Perhaps it could offer stern spoken warnings if anomalies or abuses are found, and maybe connect itself to a human invigilator (I hear that they are cheaper in developing nations) who could control it and watch more closely. Perhaps it could be equipped with non-lethal weaponry to punish inappropriate behaviour if the warnings fail, and/or register students on an offenders database.  It could be built to self-destruct if tampered with.

Though this is clearly something every university, school, and college would want, and the long-term savings would be immense, such technologies don’t come cheap. Quite apart from the hardware and software development costs, there would be a need for oodles of bandwidth and storage of the masses of data the robot would generate.

I have a solution to that, too: commercial sponsorship.
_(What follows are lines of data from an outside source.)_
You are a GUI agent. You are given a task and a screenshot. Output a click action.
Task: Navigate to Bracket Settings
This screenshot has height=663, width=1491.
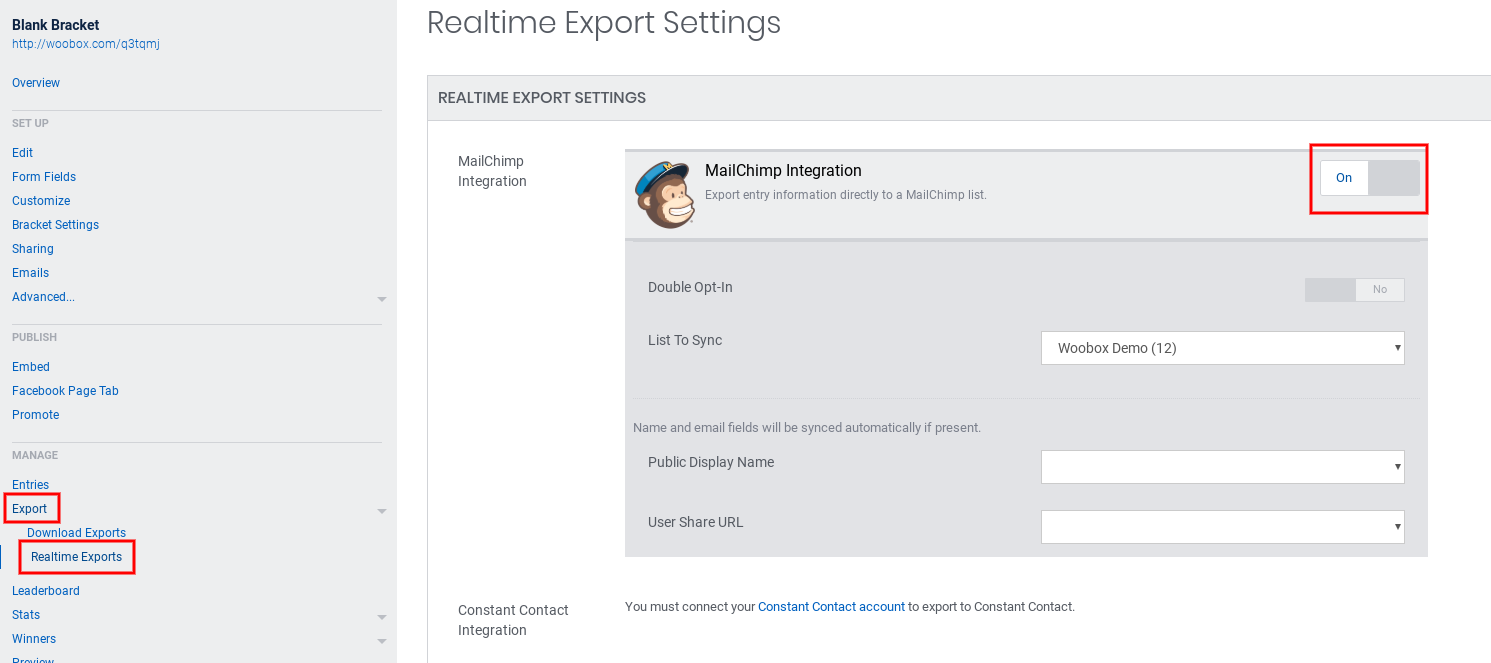55,225
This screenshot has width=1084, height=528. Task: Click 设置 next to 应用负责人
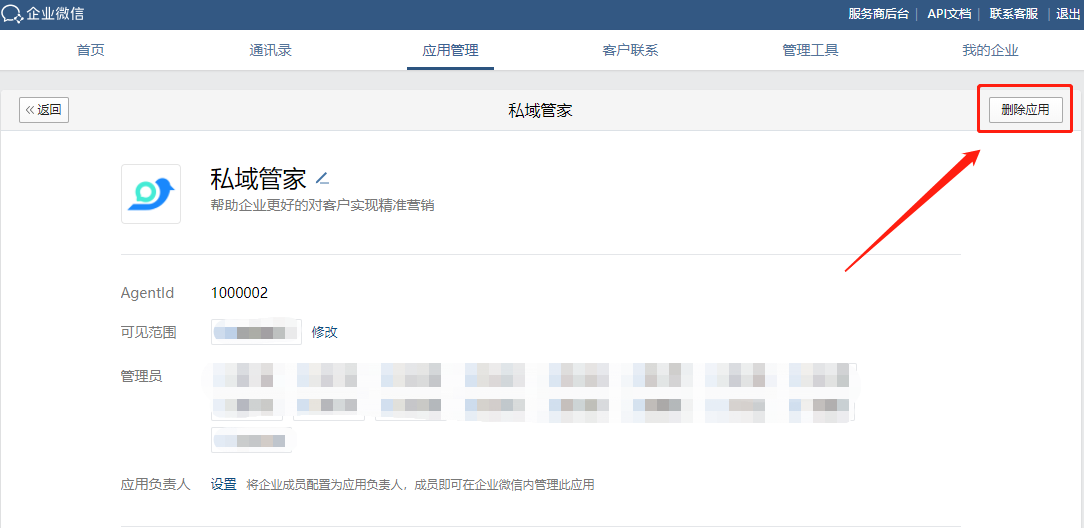[223, 484]
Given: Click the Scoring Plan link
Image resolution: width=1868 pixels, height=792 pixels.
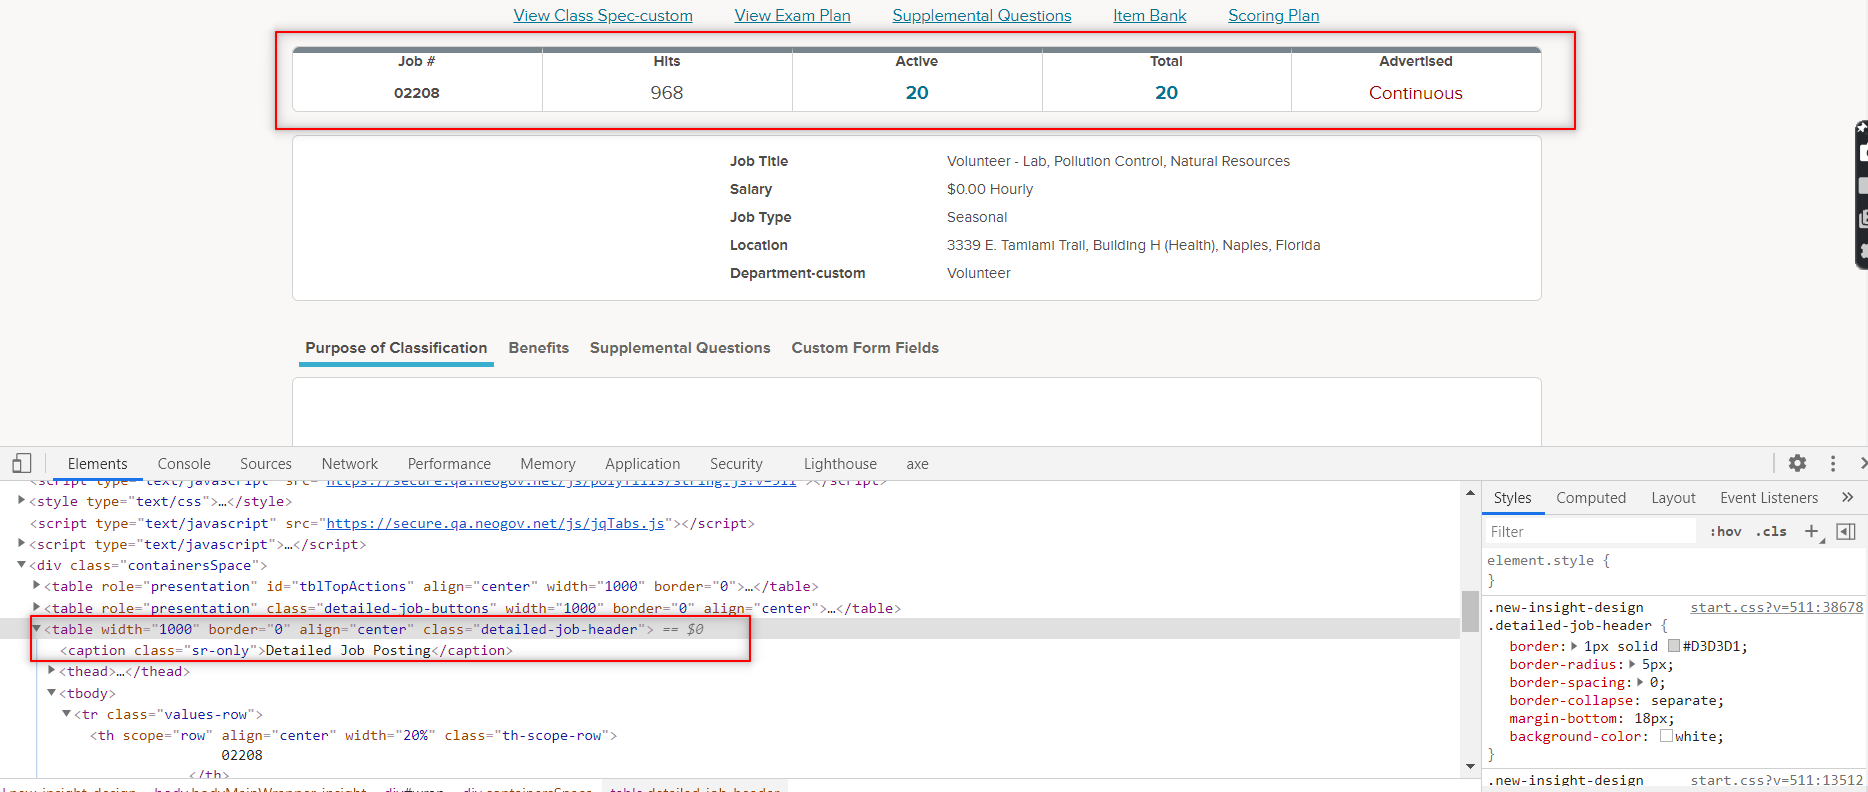Looking at the screenshot, I should (x=1273, y=15).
We could partner with, say, Amazon, who would be keen to mine useful information about the students’ surroundings and needs identified using the robot’s many sensors. A worn curtain? Stubborn stains? A shirt revealing personal interests? Send them to Amazon! Maybe Alexa could provide the voice for interactions and offer shopping advice when students stop to sharpen their pencils (need a better pencil? We have that in stock and can deliver it today!). And, of course, AWS would provide much of the infrastructure needed to support it, at fair educational prices. I expect early adopters would be described as ‘partners’ and offered slightly better (though still profitable) deals.

And there might be other things that could be done with the content. Perhaps the written answers could be analyzed to identify potential Amazon staffers. Maybe students expressing extremist views could be reported to the appropriate government agency, or at least added to a watch-list for the institution’s own use.

Naysayers might worry about hackers breaking into it or subverting its transmissions, or the data being sent to a country with laughable privacy laws, or the robot breaking down at a critical moment, or errors in handwriting recognition, but I’m sure that could be dealt with, the same as we deal with every other privacy, security, and reliability issue in IT in education. No problem. No sir. We have lawyers.

The details still need to be ironed out here and there, but the opportunities are endless. What could possibly go wrong? I think we should take this seriously. Seriously.